---- EXCERPT PROVIDED

As someone who’s been in a pretty serious car accident, I’m always really aware of the dangers when on the road. I always make sure that I feel comfortable with the person that’s in the driving seat and I will not get in a car with anyone who has had a drink or is visibly tired. Road safety and breakdown organisation GEM Motoring Assist is urging drivers to be wise to the dangers of fatigue on journeys this summer. Join Car Leasing Specialist Rosedale Leasing have done some research on the issue.
The advice has been re-issued as thousands of families across the country embark on long road journeys to various holiday destinations.
GEM road safety officer Neil Worth said;
“It is widely accepted that fatigue is a major contributory factor in road crashes, particularly in the early hours of the morning. Many thousands of collisions occur because of a driver’s reduced ability to respond quickly and safely if a dangerous situation arises.
“If you’re making a long road journey, then it’s vital to be properly rested before you set off – and to ensure you build in time for breaks on the way.
“Statistics show that those most at risk from a fatigue-related collision include young male drivers, shift workers, truck drivers and company car drivers. Around 85% of drivers who cause fatigue-related crashes are male, and more than one third of these are aged under 302.”
Tips to reduce fatigue risk
The Highway Code offers specific advice to reduce the risk of being in a fatigue-related collision and it’s so important that you follow this advice as even taking your eyes off the road for a second can lead to an accident.
- proper journey planning
- the importance of taking a 15-minute break after every two hours or 100 miles of driving
- avoiding certain medications
- the times of day and night to avoid
- the importance of overnight stops on long road trips
“It’s not only professional drivers at work who are at increased risk of a fatigue crash. If you’re making a long road journey to a holiday destination, or if you need to drive in the early hours of the morning to catch or return from a long-haul flight, then you are also at risk.
“Once again, planning is key to safety. Avoid alcohol if you know you need to drive, and consider stopping somewhere rather than risk a road journey if you have had very little sleep in the preceding 24 hours.”

--------
---- AVAILABLE DATA

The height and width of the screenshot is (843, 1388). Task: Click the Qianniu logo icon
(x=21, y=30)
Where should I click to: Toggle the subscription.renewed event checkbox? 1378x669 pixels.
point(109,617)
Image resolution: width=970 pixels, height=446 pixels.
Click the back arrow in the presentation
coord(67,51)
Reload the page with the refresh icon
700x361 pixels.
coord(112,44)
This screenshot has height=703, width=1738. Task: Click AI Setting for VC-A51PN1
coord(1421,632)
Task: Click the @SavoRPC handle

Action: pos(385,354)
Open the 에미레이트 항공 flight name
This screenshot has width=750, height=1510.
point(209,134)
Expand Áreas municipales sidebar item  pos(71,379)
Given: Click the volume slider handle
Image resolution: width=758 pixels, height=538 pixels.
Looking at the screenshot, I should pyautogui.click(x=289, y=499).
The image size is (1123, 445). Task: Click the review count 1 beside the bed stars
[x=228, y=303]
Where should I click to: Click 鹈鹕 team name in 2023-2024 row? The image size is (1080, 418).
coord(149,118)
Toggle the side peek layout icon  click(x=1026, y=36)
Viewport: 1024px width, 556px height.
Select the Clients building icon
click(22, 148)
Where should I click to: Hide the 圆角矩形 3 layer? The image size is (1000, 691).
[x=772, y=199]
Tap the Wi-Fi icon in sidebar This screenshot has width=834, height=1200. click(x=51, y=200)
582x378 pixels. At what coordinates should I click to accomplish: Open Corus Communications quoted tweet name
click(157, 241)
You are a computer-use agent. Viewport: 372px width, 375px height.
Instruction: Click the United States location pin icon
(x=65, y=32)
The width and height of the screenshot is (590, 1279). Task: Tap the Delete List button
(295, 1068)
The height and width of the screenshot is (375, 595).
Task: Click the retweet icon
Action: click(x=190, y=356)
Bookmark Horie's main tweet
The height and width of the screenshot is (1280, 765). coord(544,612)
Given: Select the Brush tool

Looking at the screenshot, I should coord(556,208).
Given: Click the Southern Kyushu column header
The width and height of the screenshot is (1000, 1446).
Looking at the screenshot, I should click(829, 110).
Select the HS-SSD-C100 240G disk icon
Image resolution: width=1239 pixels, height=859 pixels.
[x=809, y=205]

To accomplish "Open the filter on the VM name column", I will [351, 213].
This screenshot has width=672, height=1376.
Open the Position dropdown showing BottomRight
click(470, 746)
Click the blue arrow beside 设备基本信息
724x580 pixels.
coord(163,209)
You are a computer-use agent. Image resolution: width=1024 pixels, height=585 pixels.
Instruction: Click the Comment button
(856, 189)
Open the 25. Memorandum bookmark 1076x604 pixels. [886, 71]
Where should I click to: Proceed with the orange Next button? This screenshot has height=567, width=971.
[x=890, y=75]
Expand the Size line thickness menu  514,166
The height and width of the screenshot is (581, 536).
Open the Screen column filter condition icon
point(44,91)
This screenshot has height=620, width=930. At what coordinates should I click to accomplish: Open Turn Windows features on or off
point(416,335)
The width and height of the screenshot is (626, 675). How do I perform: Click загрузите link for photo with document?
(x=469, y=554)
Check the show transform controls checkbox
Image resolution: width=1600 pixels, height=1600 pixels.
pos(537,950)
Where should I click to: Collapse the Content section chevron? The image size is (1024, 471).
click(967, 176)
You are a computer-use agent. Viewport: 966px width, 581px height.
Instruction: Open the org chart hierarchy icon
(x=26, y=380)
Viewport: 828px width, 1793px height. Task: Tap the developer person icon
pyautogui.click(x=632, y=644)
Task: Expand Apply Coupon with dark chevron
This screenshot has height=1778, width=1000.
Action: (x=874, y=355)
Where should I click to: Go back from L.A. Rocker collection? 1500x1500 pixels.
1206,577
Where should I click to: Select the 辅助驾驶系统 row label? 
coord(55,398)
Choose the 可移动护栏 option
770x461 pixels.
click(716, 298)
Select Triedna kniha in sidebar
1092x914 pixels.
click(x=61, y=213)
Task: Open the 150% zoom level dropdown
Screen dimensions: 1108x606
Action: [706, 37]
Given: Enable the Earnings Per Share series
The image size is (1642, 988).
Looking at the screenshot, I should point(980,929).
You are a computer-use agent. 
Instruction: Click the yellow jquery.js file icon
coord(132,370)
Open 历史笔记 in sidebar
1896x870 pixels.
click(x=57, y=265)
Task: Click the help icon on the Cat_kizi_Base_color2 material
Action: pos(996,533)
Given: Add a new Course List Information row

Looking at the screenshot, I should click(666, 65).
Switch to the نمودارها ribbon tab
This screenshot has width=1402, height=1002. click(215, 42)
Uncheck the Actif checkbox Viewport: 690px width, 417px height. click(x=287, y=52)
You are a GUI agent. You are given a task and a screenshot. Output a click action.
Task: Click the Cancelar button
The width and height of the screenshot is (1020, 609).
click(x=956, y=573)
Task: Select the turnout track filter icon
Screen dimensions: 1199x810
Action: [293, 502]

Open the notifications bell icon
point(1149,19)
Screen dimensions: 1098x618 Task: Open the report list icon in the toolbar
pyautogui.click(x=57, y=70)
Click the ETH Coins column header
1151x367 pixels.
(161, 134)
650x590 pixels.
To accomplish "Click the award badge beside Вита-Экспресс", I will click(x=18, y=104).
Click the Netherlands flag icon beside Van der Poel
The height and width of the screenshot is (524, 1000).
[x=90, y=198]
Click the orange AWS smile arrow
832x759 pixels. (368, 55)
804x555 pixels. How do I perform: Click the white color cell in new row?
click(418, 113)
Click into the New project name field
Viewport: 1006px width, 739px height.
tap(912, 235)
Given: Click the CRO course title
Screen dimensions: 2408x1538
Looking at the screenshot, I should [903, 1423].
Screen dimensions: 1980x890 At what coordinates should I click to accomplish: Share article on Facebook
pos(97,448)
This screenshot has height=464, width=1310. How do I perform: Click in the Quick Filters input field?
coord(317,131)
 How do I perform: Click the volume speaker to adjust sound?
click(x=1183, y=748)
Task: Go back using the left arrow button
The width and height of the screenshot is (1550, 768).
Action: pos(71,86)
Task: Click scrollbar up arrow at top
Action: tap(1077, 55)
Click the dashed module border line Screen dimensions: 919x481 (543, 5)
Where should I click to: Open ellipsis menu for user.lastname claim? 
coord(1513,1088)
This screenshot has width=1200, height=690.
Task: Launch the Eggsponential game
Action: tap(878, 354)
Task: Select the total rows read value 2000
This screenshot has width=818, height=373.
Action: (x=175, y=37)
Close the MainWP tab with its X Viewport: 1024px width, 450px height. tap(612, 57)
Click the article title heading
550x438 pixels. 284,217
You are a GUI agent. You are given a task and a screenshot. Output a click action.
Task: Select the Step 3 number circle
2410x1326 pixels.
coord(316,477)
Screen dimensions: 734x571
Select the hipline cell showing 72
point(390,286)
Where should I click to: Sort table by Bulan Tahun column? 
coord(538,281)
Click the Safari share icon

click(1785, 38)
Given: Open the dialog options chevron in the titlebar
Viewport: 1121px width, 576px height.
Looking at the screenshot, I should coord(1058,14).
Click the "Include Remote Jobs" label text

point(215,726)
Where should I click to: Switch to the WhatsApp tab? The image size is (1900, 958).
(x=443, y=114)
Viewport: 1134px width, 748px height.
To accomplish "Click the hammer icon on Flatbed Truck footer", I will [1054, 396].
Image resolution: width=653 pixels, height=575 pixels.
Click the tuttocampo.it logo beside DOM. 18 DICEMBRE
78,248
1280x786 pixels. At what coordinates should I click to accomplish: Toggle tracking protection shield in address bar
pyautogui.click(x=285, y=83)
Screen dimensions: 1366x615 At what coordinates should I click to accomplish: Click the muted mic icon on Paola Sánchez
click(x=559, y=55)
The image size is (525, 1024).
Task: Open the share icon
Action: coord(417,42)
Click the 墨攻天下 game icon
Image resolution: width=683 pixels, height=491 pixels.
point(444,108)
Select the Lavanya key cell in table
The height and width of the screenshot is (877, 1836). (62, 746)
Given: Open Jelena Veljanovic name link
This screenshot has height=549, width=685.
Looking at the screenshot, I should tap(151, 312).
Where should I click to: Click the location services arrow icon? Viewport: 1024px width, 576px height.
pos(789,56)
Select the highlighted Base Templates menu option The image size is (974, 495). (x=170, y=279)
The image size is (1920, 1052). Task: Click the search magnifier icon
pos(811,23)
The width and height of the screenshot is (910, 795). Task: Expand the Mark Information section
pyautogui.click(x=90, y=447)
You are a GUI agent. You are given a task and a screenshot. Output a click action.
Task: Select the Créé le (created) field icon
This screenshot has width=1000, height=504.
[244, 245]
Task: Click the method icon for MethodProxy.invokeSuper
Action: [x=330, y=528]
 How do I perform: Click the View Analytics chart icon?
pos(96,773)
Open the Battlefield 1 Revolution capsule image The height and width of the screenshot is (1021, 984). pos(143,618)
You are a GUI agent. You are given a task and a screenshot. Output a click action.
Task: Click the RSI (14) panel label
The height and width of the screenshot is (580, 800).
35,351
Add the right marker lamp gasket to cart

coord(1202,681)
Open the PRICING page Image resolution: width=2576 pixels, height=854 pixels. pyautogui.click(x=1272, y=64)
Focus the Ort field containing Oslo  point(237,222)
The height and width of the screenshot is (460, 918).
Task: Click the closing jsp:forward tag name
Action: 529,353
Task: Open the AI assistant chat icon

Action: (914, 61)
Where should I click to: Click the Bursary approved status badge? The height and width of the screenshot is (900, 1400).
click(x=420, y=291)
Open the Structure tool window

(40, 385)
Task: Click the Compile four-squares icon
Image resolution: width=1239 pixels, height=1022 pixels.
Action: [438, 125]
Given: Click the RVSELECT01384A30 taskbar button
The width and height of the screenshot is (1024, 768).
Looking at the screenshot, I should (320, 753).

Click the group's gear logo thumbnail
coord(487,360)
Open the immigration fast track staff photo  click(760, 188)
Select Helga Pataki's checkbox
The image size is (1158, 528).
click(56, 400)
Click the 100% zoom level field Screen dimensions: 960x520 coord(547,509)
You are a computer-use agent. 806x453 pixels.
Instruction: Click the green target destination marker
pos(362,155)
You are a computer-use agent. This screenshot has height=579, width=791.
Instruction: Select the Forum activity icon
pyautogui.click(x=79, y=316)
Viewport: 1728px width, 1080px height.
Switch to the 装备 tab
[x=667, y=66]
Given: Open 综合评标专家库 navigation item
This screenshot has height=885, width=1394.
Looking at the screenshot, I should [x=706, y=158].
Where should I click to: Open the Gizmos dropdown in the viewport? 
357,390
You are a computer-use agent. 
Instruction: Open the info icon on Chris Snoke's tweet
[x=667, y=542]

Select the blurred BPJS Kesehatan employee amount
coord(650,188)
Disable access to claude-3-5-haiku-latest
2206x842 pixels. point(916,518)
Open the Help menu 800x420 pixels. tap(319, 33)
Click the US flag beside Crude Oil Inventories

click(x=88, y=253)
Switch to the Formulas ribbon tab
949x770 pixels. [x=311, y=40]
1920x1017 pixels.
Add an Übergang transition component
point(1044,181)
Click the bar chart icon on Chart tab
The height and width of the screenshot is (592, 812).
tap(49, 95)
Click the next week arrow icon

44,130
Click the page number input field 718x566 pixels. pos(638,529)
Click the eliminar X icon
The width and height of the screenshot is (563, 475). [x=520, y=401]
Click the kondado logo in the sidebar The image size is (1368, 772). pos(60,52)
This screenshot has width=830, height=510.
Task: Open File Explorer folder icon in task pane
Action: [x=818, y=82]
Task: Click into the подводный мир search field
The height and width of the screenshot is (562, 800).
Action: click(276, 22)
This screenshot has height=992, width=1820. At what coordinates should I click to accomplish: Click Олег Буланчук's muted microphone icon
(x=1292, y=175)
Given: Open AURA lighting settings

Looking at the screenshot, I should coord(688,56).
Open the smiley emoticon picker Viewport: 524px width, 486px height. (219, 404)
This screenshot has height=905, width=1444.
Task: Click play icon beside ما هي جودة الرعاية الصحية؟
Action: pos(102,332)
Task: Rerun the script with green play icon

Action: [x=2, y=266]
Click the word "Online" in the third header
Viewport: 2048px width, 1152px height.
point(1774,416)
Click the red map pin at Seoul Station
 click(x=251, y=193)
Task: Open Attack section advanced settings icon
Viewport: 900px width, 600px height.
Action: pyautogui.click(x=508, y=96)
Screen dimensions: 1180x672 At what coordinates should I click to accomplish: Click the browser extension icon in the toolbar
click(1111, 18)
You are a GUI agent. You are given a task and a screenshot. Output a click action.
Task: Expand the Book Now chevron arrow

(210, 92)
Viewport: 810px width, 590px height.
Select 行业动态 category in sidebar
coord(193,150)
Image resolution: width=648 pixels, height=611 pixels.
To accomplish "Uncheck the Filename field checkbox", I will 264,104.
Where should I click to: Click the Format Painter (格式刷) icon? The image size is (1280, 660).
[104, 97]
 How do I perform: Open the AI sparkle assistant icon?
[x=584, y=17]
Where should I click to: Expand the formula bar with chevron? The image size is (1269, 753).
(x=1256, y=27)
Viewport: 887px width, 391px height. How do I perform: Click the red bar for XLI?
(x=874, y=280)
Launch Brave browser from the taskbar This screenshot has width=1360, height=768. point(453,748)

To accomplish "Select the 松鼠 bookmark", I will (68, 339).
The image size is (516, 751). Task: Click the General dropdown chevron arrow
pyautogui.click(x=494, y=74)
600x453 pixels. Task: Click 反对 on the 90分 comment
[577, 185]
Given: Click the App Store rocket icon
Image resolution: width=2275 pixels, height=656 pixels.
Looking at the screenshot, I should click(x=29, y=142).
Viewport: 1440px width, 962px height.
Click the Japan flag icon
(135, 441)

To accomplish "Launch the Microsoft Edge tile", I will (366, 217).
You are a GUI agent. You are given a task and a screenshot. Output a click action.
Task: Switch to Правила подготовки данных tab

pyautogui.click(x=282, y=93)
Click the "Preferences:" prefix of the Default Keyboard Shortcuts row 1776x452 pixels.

--------

TASK GOAL: Can you update the part of the driver fatigue article that opens with the words containing "The advice has" and closes with "on the way.", swapping "fatigue" for "drowsiness"? You can set the lines aside; they aren't needed here.

TASK OUTPUT:
The advice has been re-issued as thousands of families across the country embark on long road journeys to various holiday destinations.
GEM road safety officer Neil Worth said;
“It is widely accepted that drowsiness is a major contributory factor in road crashes, particularly in the early hours of the morning. Many thousands of collisions occur because of a driver’s reduced ability to respond quickly and safely if a dangerous situation arises.
“If you’re making a long road journey, then it’s vital to be properly rested before you set off – and to ensure you build in time for breaks on the way.